I've already been burned by this on one large application I worked on. Over my protests, we implemented a binary .NET remoting protocol-- instead of a web service-- for communication between the smart client and the server. All this in the name of performance. The remoting works fine, but the fallout from this decision was painful:
- It's a giant pain to get developers set up on this project due to all the crazy server API dependencies they need on their machines. Less developers working on the project equals less getting done; it ends up being a barrier.
- Our API is far more complicated than it needs to be, and heavily tied to the client application. There's less visibility into the nooks and crannies of a remotable DLL than there is to a simple web page with a list of methods. On a recent code review, I found three methods that all did the same thing. All of them had completely different names, of course.

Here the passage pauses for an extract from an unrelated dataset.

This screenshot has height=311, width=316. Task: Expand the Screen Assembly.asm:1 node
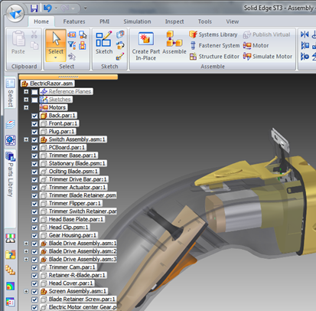click(26, 291)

- It's difficult enough with our own developers; selling this API to other internal groups is an uphill battle. Just getting to "hello world" is far too much effort. I wish I could email them a link to a basic method to inspire confidence.
- We ended up writing a minimal web service to mediate some of the difficulty. Now we've committed the ultimate sin: we're repeating ourselves. Why not have a single well designed API rather than one crazy hard-to-deploy one, and one that's little more than a toy?
- Due to the inadequacy of remoting as a proper API abstraction layer, we ended up with a mish-mash of stored procedures, triggers, client-side rule enforcement, and raw SQL. And it will be incredibly painful to change any of it. Just writing about it is causing my arm to twitch uncontrollably.
With the inclusion of .NET runtime code support in upcoming versions of SQL Server, and even Oracle, you may be tempted to move more of your API into the database. But don't fall into that trap, either:
How does the presence of managed code execution in the database improve matters? Frankly, I don't see it helping much at all unless you're doing some of the things I mention above as a possible reason to consider porting from T-SQL. On the other side of the fence, tossing your entire business logic layer into the database makes many of the positive improvements you could make to scalability all the more challenging:
- You're going to the DB box more often
- You're chewing up more threads for greater periods of time.
- You're running more code that'll consume more resources. Just think about all the temporary objects and associated GC pressure that box is going to have to endure.
- You've got additional locking scenarios to worry about. A deadlock on a single app server is real trouble while in a distributed environment you're just taking one of N boxes down with the deadlock.
Give yourself options by choosing the right architecture early on. For most common business apps, I feel very strongly that a web service data API is the right architecture. And I have the scars to prove it.
* Yes, yes, SOA doesn't technically mean web service. But in practical terms, it does.